• [EXERCISE PROMPT]: With nothing added and nothing dropped, copy the entire listing.
BEGIN RECORDS FOR THIS TASK
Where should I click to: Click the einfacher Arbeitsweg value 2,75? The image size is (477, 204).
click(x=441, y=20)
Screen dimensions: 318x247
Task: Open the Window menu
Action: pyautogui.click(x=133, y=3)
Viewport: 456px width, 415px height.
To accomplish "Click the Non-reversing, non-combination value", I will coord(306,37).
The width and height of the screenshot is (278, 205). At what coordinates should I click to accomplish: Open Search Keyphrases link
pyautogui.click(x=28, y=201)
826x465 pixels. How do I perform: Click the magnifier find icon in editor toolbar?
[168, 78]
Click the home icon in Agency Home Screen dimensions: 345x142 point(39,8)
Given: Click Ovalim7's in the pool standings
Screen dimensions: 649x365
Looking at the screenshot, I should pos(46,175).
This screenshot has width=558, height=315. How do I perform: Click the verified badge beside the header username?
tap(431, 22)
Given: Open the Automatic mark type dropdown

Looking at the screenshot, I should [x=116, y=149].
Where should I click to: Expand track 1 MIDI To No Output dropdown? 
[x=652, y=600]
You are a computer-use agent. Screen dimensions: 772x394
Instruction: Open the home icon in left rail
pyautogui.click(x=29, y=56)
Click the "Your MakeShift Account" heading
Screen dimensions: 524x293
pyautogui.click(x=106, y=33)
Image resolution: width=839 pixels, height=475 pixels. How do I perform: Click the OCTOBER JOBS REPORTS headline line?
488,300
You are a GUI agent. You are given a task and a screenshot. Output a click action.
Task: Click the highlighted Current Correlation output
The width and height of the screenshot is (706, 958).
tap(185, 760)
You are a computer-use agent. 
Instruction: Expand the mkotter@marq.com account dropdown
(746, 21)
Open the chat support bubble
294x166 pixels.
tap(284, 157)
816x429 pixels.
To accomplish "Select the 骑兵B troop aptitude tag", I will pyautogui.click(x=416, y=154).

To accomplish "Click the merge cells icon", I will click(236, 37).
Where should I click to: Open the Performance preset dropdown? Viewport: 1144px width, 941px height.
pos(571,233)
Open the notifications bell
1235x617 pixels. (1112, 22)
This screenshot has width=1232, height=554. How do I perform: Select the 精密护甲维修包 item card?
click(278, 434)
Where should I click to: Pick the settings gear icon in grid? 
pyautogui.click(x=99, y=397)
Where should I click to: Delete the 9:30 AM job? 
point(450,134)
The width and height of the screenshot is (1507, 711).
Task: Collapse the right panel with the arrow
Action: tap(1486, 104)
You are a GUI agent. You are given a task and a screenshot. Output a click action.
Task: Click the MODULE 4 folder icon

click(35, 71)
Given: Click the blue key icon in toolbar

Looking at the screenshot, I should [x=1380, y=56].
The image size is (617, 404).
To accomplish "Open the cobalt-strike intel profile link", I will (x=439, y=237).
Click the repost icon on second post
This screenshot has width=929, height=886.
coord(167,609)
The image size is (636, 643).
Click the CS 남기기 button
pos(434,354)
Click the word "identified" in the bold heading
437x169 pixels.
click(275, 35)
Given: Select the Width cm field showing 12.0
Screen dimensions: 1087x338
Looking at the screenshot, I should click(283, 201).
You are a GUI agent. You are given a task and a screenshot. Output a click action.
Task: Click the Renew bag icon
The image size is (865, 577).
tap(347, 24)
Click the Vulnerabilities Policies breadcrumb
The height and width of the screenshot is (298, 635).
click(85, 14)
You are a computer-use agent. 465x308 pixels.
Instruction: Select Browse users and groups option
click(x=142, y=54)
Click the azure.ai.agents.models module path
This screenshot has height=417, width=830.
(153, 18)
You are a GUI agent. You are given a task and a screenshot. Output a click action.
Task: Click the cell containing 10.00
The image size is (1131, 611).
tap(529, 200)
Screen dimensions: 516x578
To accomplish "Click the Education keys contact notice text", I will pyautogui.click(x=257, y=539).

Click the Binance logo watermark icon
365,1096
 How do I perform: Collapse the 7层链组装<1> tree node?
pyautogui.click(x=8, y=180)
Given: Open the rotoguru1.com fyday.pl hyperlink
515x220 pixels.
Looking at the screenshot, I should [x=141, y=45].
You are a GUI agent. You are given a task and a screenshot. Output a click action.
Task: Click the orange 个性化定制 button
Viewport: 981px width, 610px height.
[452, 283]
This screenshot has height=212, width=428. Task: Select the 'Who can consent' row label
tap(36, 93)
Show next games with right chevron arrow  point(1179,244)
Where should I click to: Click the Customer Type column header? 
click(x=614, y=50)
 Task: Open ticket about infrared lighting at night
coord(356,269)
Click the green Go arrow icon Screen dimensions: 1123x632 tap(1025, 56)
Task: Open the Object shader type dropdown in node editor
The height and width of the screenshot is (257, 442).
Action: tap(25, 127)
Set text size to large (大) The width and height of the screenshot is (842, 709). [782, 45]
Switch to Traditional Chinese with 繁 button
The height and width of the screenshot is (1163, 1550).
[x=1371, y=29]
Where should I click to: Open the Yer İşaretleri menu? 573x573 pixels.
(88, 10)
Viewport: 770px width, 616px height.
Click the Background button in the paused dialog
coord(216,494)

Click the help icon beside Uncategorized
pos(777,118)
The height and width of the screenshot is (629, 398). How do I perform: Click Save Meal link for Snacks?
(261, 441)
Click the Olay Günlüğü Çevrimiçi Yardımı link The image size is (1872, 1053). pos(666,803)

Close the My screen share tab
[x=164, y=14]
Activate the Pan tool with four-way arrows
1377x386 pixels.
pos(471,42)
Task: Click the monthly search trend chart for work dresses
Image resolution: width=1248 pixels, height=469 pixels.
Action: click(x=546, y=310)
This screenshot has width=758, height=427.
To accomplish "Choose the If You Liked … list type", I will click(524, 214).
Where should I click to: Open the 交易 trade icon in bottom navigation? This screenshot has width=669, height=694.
END RECORDS FOR THIS TASK
• [RESPONSE BELOW]:
Where should I click to: Click the einfacher Arbeitsweg value 2,75? The image size is (477, 204).
click(x=441, y=20)
Screen dimensions: 318x247
Task: Open the Window menu
Action: pyautogui.click(x=133, y=3)
Viewport: 456px width, 415px height.
To accomplish "Click the Non-reversing, non-combination value", I will coord(306,37).
The width and height of the screenshot is (278, 205). At what coordinates should I click to accomplish: Open Search Keyphrases link
pyautogui.click(x=28, y=201)
826x465 pixels. How do I perform: Click the magnifier find icon in editor toolbar?
[168, 78]
Click the home icon in Agency Home Screen dimensions: 345x142 point(39,8)
Given: Click Ovalim7's in the pool standings
Screen dimensions: 649x365
Looking at the screenshot, I should pos(46,175).
This screenshot has width=558, height=315. How do I perform: Click the verified badge beside the header username?
tap(431, 22)
Given: Open the Automatic mark type dropdown

Looking at the screenshot, I should [x=116, y=149].
Where should I click to: Expand track 1 MIDI To No Output dropdown? 
[x=652, y=600]
You are a computer-use agent. Screen dimensions: 772x394
Instruction: Open the home icon in left rail
pyautogui.click(x=29, y=56)
Click the "Your MakeShift Account" heading
Screen dimensions: 524x293
pyautogui.click(x=106, y=33)
Image resolution: width=839 pixels, height=475 pixels. How do I perform: Click the OCTOBER JOBS REPORTS headline line?
488,300
You are a GUI agent. You are given a task and a screenshot. Output a click action.
Task: Click the highlighted Current Correlation output
The width and height of the screenshot is (706, 958).
tap(185, 760)
You are a computer-use agent. 
Instruction: Expand the mkotter@marq.com account dropdown
(746, 21)
Open the chat support bubble
294x166 pixels.
tap(284, 157)
816x429 pixels.
To accomplish "Select the 骑兵B troop aptitude tag", I will pyautogui.click(x=416, y=154).

To accomplish "Click the merge cells icon", I will click(236, 37).
Where should I click to: Open the Performance preset dropdown? Viewport: 1144px width, 941px height.
pos(571,233)
Open the notifications bell
1235x617 pixels. (1112, 22)
This screenshot has width=1232, height=554. How do I perform: Select the 精密护甲维修包 item card?
click(278, 434)
Where should I click to: Pick the settings gear icon in grid? 
pyautogui.click(x=99, y=397)
Where should I click to: Delete the 9:30 AM job? 
point(450,134)
The width and height of the screenshot is (1507, 711).
Task: Collapse the right panel with the arrow
Action: tap(1486, 104)
You are a GUI agent. You are given a task and a screenshot. Output a click action.
Task: Click the MODULE 4 folder icon

click(35, 71)
Given: Click the blue key icon in toolbar

Looking at the screenshot, I should [x=1380, y=56].
The image size is (617, 404).
To accomplish "Open the cobalt-strike intel profile link", I will (x=439, y=237).
Click the repost icon on second post
This screenshot has width=929, height=886.
coord(167,609)
The image size is (636, 643).
Click the CS 남기기 button
pos(434,354)
Click the word "identified" in the bold heading
437x169 pixels.
click(275, 35)
Given: Select the Width cm field showing 12.0
Screen dimensions: 1087x338
Looking at the screenshot, I should click(283, 201).
You are a GUI agent. You are given a task and a screenshot. Output a click action.
Task: Click the Renew bag icon
The image size is (865, 577).
tap(347, 24)
Click the Vulnerabilities Policies breadcrumb
The height and width of the screenshot is (298, 635).
click(85, 14)
You are a computer-use agent. 465x308 pixels.
Instruction: Select Browse users and groups option
click(x=142, y=54)
Click the azure.ai.agents.models module path
This screenshot has height=417, width=830.
(153, 18)
You are a GUI agent. You are given a task and a screenshot. Output a click action.
Task: Click the cell containing 10.00
The image size is (1131, 611).
tap(529, 200)
Screen dimensions: 516x578
To accomplish "Click the Education keys contact notice text", I will pyautogui.click(x=257, y=539).

Click the Binance logo watermark icon
365,1096
 How do I perform: Collapse the 7层链组装<1> tree node?
pyautogui.click(x=8, y=180)
Given: Open the rotoguru1.com fyday.pl hyperlink
515x220 pixels.
Looking at the screenshot, I should [x=141, y=45].
You are a GUI agent. You are given a task and a screenshot. Output a click action.
Task: Click the orange 个性化定制 button
Viewport: 981px width, 610px height.
[452, 283]
This screenshot has height=212, width=428. Task: Select the 'Who can consent' row label
tap(36, 93)
Show next games with right chevron arrow  point(1179,244)
Where should I click to: Click the Customer Type column header? 
click(x=614, y=50)
 Task: Open ticket about infrared lighting at night
coord(356,269)
Click the green Go arrow icon Screen dimensions: 1123x632 tap(1025, 56)
Task: Open the Object shader type dropdown in node editor
The height and width of the screenshot is (257, 442).
Action: tap(25, 127)
Set text size to large (大) The width and height of the screenshot is (842, 709). [782, 45]
Switch to Traditional Chinese with 繁 button
The height and width of the screenshot is (1163, 1550).
[x=1371, y=29]
Where should I click to: Open the Yer İşaretleri menu? 573x573 pixels.
(88, 10)
Viewport: 770px width, 616px height.
Click the Background button in the paused dialog
coord(216,494)

Click the help icon beside Uncategorized
pos(777,118)
The height and width of the screenshot is (629, 398). How do I perform: Click Save Meal link for Snacks?
(261, 441)
Click the Olay Günlüğü Çevrimiçi Yardımı link The image size is (1872, 1053). pos(666,803)

Close the My screen share tab
[x=164, y=14]
Activate the Pan tool with four-way arrows
1377x386 pixels.
pos(471,42)
Task: Click the monthly search trend chart for work dresses
Image resolution: width=1248 pixels, height=469 pixels.
Action: click(x=546, y=310)
This screenshot has width=758, height=427.
To accomplish "Choose the If You Liked … list type", I will click(524, 214).
Where should I click to: Open the 交易 trade icon in bottom navigation? This screenshot has width=669, height=694.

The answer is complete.